- _SERIE DI ESERCIZI_
1 - Copia dal testo sulla locazione il passo che inizia con "Con il quarto" e termina con "delle prove richieste.".
2 - Scrivi il seguito del testo sulla locazione, partendo subito dopo l'ultima frase riportata.

- _TESTO FORNITO_

Con il secondo motivo denuncia « violazione e falsa applicazione degli artt. 1575 e 1576 c.c. disciplinanti gli obblighi del locatore, con riferimento alla domanda di riduzione del canone (art. 360, I comma, n. 3 c.p.c.) ».
Per le medesime considerazioni svolte a fondamento del primo motivo, deduce che il giudice d’appello avrebbe dovuto considerare legittima anche la richiesta di riduzione del canone.
Con il terzo motivo la ricorrente denuncia « omesso esame di fatti decisivi controversi per omessa considerazione delle risultanze dell’ATP (art. 360 comma primo n. 5 c.p.c.) » da cui emergeva l’imputabilità dello stato di fatiscenza a vizi strutturali la cui eliminazione non poteva essere posta a carico della conduttrice.
Con il quarto motivo -rubricato « nullità della sentenza per motivazione apparente e/o contrasto tra affermazioni inconciliabili (art. 360 comma primo n. 4 c.p.c.) » ─ la ricorrente lamenta la contraddittorietà con precedenti passaggi argomentativi dell’affermazione contenuta in sentenza secondo l’a.t.p., essendo intervenuto successivamente al conclamato grave inadempimento della COGNOME, « non può valere come giustificazione postuma ».
Con il quinto motivo ─ rubricato « omesso esame di fatti decisivi per avere la Corte omesso la considerazione di elementi fattuali dedotti nei capitoli di prova non ammessi e nelle c.t.u. richieste (art. 360 comma primo n. 5 c.p.c.) » ─ la ricorrente si duole , infine, della mancata ammissione delle prove richieste.
Al termine della illustrazione del motivo la ricorrente osserva, inoltre, che le opere necessarie a eliminare i fenomeni infiltrativi, essendo questi imputabili a vizi strutturali, non potevano essere assolutamente poste a carico della conduttrice mediante la compensazione con un’annualità di canoni di locazione, e che la clausola contrattuale che ciò prevedeva doveva considerarsi affetta da nullità assoluta, per contrarietà alla norma imperativa di cui al su menzionato art. 1576 c.c..
6. Il primo motivo è infondato.
Secondo pacifico insegnamento, l’obbligo del locatore di effettuare le riparazioni necessarie a mantenere l’immobile in buono stato locativo, di cui all’art. 1576 c.c.., riguarda gli inconvenienti eliminabili nell’ambito delle opere di manutenzione e, pertanto, non può essere invocato per rimuovere guasti aventi causa in fenomeni non transitori o deterioramenti rilevanti (quali quelli che, secondo quanto pacificamente emerge dalla sentenza e dalle stesse indicazioni della ricorrente, affliggono l’immobile per presenza di umidità e formazione di condensa), rispetto ai quali la tutela del locatario resta affidata alle disposizioni dettate dagli artt. 1578 e 1581 c.c. per i vizi della cosa locata (Cass. 25/05/2010, n. 12712; 13/11/2019, n. 29329). Ne discende che, non potendosi configurare un inadempimento del locatore, non è nemmeno attuabile il rimedio di cui all’art. 1460 cod. civ. consentito solo a fronte di un inadempimento della controparte.

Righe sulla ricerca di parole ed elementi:
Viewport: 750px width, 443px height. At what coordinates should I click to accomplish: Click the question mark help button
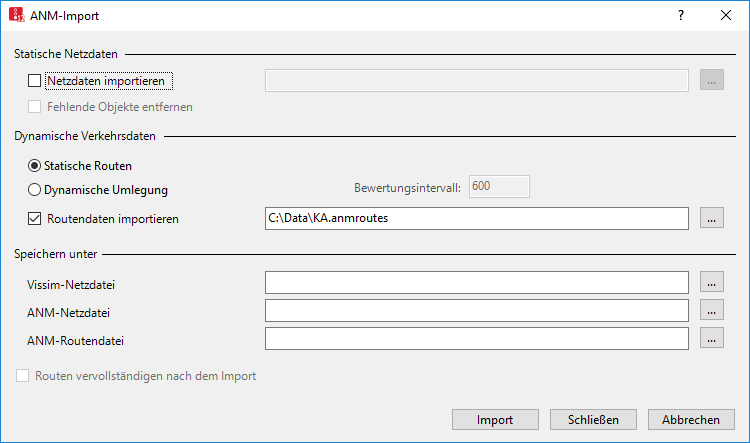point(680,16)
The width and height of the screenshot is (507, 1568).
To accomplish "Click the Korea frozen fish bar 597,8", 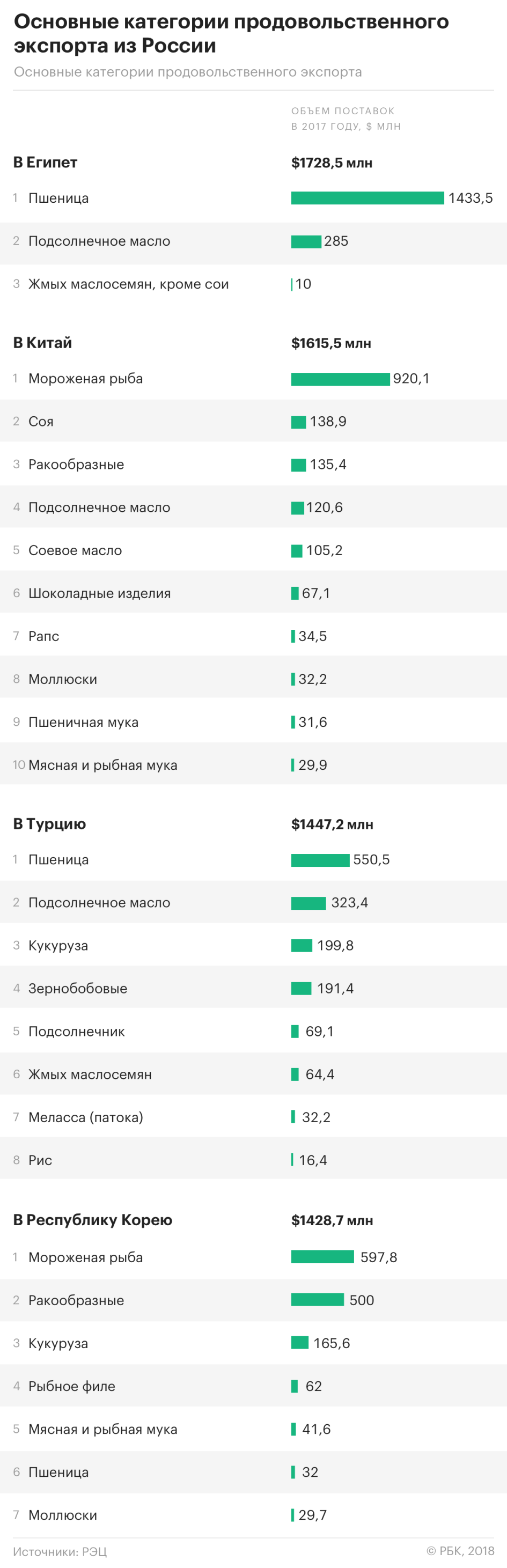I will point(322,1257).
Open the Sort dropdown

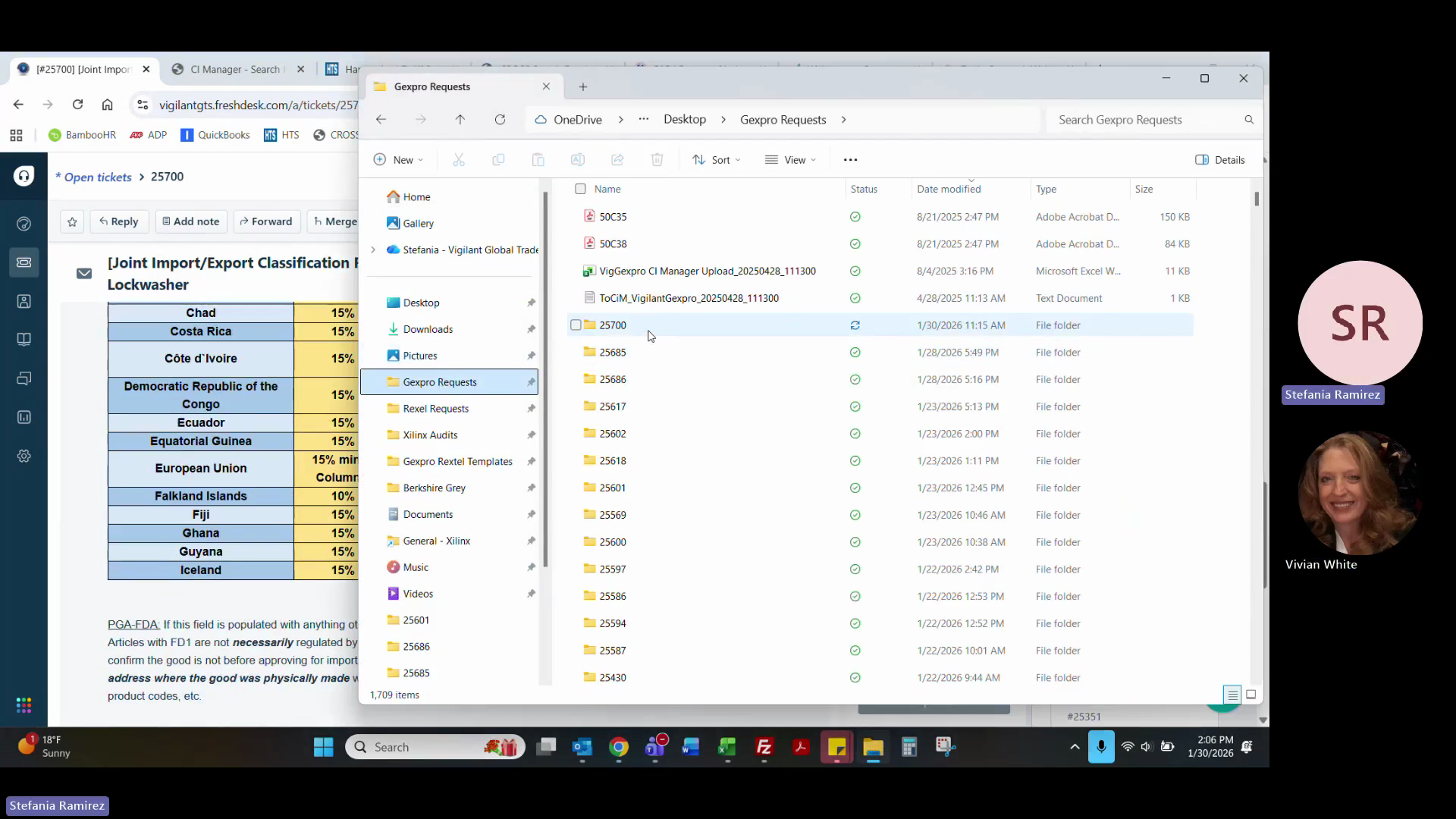point(716,160)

- _RISULTATI FINALI_
1 -
Con il quarto motivo -rubricato « nullità della sentenza per motivazione apparente e/o contrasto tra affermazioni inconciliabili (art. 360 comma primo n. 4 c.p.c.) » ─ la ricorrente lamenta la contraddittorietà con precedenti passaggi argomentativi dell’affermazione contenuta in sentenza secondo l’a.t.p., essendo intervenuto successivamente al conclamato grave inadempimento della COGNOME, « non può valere come giustificazione postuma ».
Con il quinto motivo ─ rubricato « omesso esame di fatti decisivi per avere la Corte omesso la considerazione di elementi fattuali dedotti nei capitoli di prova non ammessi e nelle c.t.u. richieste (art. 360 comma primo n. 5 c.p.c.) » ─ la ricorrente si duole , infine, della mancata ammissione delle prove richieste.

2 -
7. Il secondo motivo è parimenti infondato.
L’art . 1578 cod. civ. ─ cui, come detto, occorre riferirsi per il governo in iure della fattispecie ─ al primo comma prevede che « se al momento della consegna la cosa locata è affetta da vizi che ne diminuiscono in modo apprezzabile l’idoneità all’uso pattuito, il conduttore può domandare la risoluzione del contratto o una riduzione del corrispettivo, salvo che si tratti di vizi da lui conosciuti o
facilmente riconoscibili ». Dispone poi l’art. 1579 cod. civ.: « il patto con cui si esclude o si limita la responsabilità del locatore per i vizi della cosa non ha effetto, se il locatore li ha in mala fede taciuti al conduttore oppure se i vizi sono tali da rendere impossibile il godimento della cosa ». Infine, dispone l’art. 1580 cod. civ.: « se i vizi della cosa o di parte notevole di essa espongono a serio pericolo la salute del conduttore o dei suoi familiari o dipendenti, il conduttore può ottenere la risoluzione del contratto, anche se i vizi gli erano noti, nonostante qualunque rinunzia ».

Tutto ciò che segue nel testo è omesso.